Na opinião do engenheiro de software e desenvolvedor de criptomoedas João Ferreira, o Girino Vey, a instabilidade do ambiente quântico ainda é um grande empecilho.
“Por causa das limitações da própria computação quântica, essa “supremacia” não pode ser generalizada. É preciso mais avanços (em especial, computadores com mais qubits) para que operações mais complexas sejam realizadas.
Para comparação, o chip Sycamore, do Google, continha 54 qubits, sendo que um deles pifou durante a operação histórica. O número ainda é considerado pequeno para aplicações mais práticas.

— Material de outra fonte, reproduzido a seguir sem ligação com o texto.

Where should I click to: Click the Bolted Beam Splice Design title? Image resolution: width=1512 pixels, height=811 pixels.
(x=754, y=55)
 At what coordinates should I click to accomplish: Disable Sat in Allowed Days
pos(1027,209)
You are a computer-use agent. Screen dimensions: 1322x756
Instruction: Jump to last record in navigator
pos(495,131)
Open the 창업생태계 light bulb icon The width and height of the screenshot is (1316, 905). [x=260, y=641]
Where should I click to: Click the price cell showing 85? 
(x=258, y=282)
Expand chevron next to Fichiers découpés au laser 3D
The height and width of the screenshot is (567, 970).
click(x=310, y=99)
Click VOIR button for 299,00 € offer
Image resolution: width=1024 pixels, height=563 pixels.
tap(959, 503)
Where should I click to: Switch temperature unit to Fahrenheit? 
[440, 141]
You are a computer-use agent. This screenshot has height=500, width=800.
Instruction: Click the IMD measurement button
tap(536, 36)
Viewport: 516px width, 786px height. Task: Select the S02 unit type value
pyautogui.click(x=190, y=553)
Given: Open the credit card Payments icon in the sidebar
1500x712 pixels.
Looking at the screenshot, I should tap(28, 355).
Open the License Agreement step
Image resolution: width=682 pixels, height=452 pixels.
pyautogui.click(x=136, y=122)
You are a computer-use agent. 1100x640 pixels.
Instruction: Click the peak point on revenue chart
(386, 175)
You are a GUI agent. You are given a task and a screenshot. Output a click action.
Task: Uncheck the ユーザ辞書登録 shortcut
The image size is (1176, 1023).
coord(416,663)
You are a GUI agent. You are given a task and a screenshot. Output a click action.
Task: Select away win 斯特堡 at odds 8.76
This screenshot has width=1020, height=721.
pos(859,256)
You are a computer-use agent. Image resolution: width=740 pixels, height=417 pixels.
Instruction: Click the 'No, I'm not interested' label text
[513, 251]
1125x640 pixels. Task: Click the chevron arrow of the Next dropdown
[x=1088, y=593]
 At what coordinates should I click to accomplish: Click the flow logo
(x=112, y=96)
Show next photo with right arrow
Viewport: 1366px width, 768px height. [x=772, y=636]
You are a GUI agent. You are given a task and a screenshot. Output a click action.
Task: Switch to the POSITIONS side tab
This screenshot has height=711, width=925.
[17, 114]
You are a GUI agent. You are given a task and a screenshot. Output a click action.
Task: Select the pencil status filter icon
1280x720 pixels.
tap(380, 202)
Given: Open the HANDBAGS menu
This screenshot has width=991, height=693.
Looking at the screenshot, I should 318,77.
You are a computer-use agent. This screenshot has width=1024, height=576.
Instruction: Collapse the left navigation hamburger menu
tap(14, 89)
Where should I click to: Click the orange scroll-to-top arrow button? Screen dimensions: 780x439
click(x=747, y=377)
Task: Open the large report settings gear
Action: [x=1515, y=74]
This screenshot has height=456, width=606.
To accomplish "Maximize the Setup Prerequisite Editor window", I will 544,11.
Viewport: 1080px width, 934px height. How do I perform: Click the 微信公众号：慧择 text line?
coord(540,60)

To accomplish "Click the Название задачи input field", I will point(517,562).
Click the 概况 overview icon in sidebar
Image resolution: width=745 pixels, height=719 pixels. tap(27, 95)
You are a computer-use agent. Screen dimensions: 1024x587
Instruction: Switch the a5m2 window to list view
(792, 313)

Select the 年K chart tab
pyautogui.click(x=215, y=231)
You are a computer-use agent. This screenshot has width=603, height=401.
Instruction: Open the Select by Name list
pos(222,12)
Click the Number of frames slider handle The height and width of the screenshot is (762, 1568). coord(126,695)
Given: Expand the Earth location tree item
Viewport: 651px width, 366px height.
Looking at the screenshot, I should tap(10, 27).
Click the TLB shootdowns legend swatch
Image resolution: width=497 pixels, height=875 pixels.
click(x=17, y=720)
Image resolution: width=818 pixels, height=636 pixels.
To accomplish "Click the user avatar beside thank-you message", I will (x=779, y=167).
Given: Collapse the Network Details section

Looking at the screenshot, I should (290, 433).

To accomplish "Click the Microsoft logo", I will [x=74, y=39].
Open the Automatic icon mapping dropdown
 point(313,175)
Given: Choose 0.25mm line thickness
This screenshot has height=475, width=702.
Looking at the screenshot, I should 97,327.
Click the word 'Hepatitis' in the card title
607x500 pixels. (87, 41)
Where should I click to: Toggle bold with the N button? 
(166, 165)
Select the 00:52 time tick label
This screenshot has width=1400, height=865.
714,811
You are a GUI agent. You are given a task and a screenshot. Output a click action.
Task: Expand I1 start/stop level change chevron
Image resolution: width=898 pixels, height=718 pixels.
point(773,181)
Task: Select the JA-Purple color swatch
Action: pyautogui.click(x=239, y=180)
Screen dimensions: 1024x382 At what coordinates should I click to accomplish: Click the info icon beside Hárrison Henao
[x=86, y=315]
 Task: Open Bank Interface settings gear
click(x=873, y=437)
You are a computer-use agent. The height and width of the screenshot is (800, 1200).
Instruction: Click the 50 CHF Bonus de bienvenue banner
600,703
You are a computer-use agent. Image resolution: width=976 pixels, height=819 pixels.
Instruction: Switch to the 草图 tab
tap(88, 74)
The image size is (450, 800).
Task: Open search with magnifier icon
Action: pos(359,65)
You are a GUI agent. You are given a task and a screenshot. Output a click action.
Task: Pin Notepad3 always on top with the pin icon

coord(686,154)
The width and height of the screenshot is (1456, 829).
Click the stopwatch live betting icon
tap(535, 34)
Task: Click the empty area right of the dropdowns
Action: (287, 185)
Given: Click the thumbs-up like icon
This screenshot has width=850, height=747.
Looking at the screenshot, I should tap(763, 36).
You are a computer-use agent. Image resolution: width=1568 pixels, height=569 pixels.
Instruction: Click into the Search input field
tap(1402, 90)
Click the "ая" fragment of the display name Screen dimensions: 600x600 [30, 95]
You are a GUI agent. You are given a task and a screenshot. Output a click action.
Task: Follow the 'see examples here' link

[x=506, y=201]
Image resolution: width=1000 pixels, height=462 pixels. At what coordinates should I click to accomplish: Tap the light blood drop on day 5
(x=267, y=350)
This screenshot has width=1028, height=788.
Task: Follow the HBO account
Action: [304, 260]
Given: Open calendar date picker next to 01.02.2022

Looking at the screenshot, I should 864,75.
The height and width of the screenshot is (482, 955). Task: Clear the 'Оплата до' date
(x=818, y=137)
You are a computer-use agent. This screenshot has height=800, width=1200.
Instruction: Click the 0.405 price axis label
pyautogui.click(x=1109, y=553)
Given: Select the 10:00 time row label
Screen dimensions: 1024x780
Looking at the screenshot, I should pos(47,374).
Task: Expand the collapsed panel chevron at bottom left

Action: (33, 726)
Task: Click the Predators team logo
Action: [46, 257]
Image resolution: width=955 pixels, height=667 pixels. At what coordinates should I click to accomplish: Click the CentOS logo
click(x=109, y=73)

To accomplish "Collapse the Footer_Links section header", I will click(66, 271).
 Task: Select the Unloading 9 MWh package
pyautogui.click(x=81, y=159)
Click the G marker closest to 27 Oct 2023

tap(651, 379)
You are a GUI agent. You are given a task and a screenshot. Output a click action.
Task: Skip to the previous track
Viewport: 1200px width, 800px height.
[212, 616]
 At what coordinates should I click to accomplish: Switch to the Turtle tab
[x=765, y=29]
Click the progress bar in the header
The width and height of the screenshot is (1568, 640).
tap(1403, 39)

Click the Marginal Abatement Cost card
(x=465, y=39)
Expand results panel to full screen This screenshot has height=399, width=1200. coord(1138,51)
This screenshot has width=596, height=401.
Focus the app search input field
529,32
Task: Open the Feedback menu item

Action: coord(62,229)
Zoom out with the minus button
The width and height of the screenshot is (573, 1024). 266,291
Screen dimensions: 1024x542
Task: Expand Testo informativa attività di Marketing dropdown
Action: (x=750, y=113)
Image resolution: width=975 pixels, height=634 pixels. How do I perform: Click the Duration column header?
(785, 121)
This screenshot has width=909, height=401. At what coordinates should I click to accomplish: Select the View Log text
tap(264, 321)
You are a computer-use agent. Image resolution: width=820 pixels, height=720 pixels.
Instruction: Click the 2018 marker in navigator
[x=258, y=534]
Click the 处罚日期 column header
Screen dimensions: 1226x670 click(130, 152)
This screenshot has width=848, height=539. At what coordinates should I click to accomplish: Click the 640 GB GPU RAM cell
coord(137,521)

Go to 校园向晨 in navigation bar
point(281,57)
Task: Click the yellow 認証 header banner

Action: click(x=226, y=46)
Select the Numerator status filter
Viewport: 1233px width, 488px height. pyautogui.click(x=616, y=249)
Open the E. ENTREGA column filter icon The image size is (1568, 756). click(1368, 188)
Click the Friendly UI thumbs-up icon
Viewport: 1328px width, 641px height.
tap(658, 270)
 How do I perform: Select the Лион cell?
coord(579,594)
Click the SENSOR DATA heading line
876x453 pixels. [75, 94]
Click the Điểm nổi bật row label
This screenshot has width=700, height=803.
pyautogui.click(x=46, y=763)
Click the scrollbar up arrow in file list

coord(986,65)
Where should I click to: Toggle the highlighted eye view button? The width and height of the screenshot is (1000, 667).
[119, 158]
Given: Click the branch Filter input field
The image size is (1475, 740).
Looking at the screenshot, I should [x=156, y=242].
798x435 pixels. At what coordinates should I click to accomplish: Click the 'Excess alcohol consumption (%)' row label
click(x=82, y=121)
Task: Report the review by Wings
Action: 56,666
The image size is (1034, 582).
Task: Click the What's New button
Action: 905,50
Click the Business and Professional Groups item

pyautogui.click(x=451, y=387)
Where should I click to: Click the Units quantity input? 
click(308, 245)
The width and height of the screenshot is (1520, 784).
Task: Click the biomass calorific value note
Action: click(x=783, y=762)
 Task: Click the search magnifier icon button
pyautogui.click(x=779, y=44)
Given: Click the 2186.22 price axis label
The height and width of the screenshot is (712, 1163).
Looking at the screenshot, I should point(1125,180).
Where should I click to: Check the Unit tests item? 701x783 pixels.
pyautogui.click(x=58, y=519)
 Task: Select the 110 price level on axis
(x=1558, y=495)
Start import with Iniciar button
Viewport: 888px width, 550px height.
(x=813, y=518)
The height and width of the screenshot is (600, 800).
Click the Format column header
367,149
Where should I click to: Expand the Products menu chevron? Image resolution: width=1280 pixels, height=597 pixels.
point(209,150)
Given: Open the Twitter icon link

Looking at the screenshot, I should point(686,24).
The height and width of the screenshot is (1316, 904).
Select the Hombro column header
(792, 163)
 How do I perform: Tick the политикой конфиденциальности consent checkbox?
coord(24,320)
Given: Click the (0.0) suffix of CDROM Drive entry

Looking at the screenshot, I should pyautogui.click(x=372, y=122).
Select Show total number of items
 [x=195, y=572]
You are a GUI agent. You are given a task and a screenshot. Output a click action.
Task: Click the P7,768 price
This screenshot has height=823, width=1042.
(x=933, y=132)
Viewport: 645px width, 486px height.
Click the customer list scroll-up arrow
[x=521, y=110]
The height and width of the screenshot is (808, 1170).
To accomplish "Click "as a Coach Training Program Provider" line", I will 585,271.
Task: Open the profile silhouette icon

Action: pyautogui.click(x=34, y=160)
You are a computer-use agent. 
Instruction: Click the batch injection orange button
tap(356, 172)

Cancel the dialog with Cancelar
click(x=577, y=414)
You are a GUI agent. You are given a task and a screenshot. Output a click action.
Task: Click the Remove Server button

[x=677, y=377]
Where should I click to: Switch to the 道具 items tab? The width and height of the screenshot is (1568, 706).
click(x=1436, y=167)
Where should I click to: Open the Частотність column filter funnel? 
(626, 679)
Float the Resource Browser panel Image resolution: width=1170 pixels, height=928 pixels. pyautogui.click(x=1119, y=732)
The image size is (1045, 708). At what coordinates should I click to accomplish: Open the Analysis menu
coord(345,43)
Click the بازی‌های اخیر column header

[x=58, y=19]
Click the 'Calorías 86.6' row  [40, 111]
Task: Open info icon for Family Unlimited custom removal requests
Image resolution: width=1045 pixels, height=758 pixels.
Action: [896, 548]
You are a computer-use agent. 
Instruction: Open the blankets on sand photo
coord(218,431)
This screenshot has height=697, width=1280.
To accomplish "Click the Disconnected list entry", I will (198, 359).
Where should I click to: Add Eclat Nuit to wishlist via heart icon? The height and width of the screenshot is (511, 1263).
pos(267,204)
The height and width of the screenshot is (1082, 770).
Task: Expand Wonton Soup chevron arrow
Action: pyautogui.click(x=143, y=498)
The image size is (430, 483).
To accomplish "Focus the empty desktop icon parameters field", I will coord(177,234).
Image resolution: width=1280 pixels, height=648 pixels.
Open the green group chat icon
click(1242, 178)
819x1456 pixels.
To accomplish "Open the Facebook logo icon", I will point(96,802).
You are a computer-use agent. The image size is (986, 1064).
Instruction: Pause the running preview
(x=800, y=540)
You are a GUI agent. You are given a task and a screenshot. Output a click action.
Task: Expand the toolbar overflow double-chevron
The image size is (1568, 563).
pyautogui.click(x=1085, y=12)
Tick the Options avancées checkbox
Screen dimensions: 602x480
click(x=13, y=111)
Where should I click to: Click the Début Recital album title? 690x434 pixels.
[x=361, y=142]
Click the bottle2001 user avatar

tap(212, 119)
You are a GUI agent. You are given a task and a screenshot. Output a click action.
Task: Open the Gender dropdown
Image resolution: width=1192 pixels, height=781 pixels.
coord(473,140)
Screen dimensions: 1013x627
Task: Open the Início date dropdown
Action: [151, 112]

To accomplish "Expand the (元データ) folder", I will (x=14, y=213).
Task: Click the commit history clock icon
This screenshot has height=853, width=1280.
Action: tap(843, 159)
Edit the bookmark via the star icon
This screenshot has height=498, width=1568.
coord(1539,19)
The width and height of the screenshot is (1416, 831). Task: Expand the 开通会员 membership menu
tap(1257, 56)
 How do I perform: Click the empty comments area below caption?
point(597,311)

O especialista em Bitcoin e segurança digital Hamilton Amorim, também conhecido como Algorista, aponta que tal tecnologia por enquanto deve ficar restrita ao meio militar ou a grandes laboratórios de pesquisa. Mas já arrisca uma previsão.
“Eu acredito que em cinco anos teremos computadores quânticos embarcado em computadores comuns, como em uma placa 3D”, afirma Amorim.
Ameaça à vista?
E quanto à ameaça quântica às criptografias atuais? Amorim também prevê um prazo de validade para os atuais códigos diante do desenvolvimento da computação quântica. “Toda a criptografia atual no mundo tem somente mais uma década pela frente, com sorte”.
Apesar das vulnerabilidades do Bitcoin e da tecnologia blockchain atuais, os especialistas consultados pelo Portal do Bitcoin não enxergam as criptomoedas como ponto mais crítico.
“Apenas parte dos algoritmos do Bitcoin são vulneráveis, e existem estratégias para se precaver contra ataques quânticos, como nunca reutilizar um mesmo endereço. O SHA256 e o RIPEMD160, usados na mineração e na geração de endereços do bitcoin, são resistentes, e apenas o ECDSA usado nas assinaturas seria vulnerável”, explica Ferreira.
Essas possibilidades, no entanto, não são facilmente aplicadas ao setor bancário, altamente dependente dos padrões atuais de criptografia.
“Toda a internet e todo o sistema bancário dependem de criptografia que é vulnerável a algoritmos quânticos. Você tem de considerar que a quantidade de dinheiro no sistema bancário é centenas ou mesmo milhares vezes maior que o valor de mercado do bitcoin. Nesse sentido, a economia tradicional seria a primeira a sofrer as consequências dos computadores quânticos”, pontua Ferreira.
“No Bitcoin há desafios e temos como dar soluções. No caso dos bancos é a maior preocupação”, reforça Amorim. Ele crê ainda que os bancos, por serem “letárgicos”, só começarão a se mexer quando os primeiros ataques quânticos começarem a ganhar o noticiário.
Período “pós-quântico”
Ao mesmo tempo, também já estão em curso novas pesquisas na já chamada criptografia quântica, com o intuito de acompanhar esse novo patamar da computação. Uma tendência, que, inclusive, deve ser potencializada com o novo patamar estabelecimento pela operação quântica do Sycamore, do Google.
“Hoje têm grupos de pesquisadores que trabalham com a Informação Quântica, uma área que buscam desenvolver protocolos de Criptografias Quânticas, para assim que ocorrer esse desenvolvimento já tenha algo posto para contrapor”, observa Guimarães.
No Brasil, por exemplo, há grupos no CBPF (Centro Brasileiro de Pesquisas Físicas) e na UFRJ (Universidade Federal do Rio de Janeiro) dedicados ao desenvolvimento quântico e seus efeitos.
Ferreira lembra que algumas moedas digitais já implementaram suporte a criptografia “pós quântica”, como a IOTA e o Decred. Essa possibilidade também pode ser aplicada ao Bitcoin, mas ainda depende de consenso junto à comunidade crypto sobre quais serão os algoritmos pós-quânticos.
“Quando o dinheiro começar a ser afetado, a mudança vai acontecer. Quando a supremacia quântica na criptografia ficar próxima, você vai ver o movimento para substituição dos algoritmos aumentando rapidamente”, finaliza João Ferreira.